“Hello.” They stood awkwardly together outside Bluffton as her things were removed from the train. Abbie twisted her rings, needing something to do with her hands. There had been no kiss in greeting, not even a peck for show.
“How are you?” she asked. He wouldn’t give her his gaze.
“Fine, and you?”
“I’ve been better,” she said. Based on the look on his face, her honesty surprised them both. Edward recovered quickly and started down the hall. She touched his elbow hesitantly. Slowly, he came to a stop and turned to face her, arms crossed.
“Look,” she said quietly, “I’m not going to embarrass you. There’s no reason for anyone to know that we’re fighting. Let’s just put on happy faces and get through this.”
“Agreed. As far as they know, our situation is unchanged.”

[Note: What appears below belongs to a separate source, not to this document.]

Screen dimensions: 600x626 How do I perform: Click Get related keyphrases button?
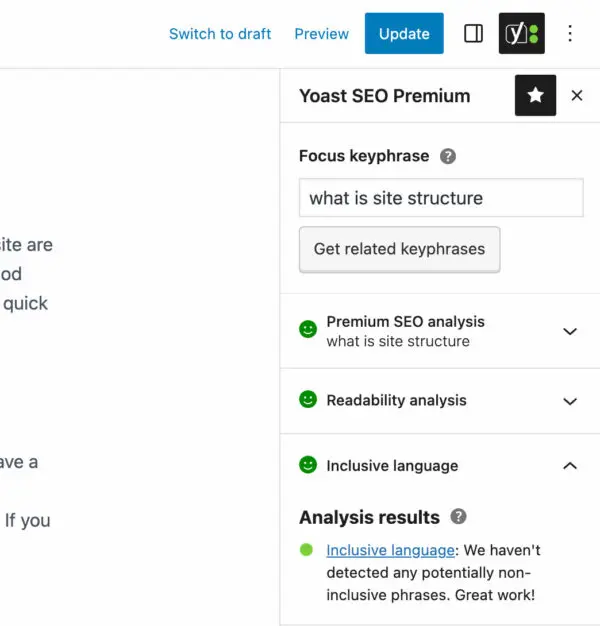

“I haven’t told anyone, either,” she said. His eyes met hers, and the mélange of emotions she saw there was almost dizzying. “But it isn’t unchanged, is it?” she said softly.
His gaze hardened. “I’m not doing this with you now.” He turned and strode down the hall. Abbie followed Parker into the game room, where two of his friends were already waiting.
“Lieutenant Saint you already know . . .”
“Good to see you again.” She really was happy to see him, but her smile was forced and she knew it wasn’t reaching her eyes. He gave her a friendly nod in return.
Edward gestured toward the other man. “And this is Simonson.”
“Simonson.” She got a handshake, but no eye contact. He kept his black hair shaved close to his head, and though he was black, his skin was much lighter than Parker’s—redder, too. “Great to meet you, Sam.” At the use of his first name, Abbie was rewarded with a fleeting glance in her direction and a tight-lipped smile as he looked away.
“Simonson’s afraid of princesses, Abbie, don’t take it personally,” Saint said, grinning. He’d stopped calling her ma’am after he’d tasted her cookies on board the transport.
“I’m not afraid,” Sam countered, “I just don’t want to—”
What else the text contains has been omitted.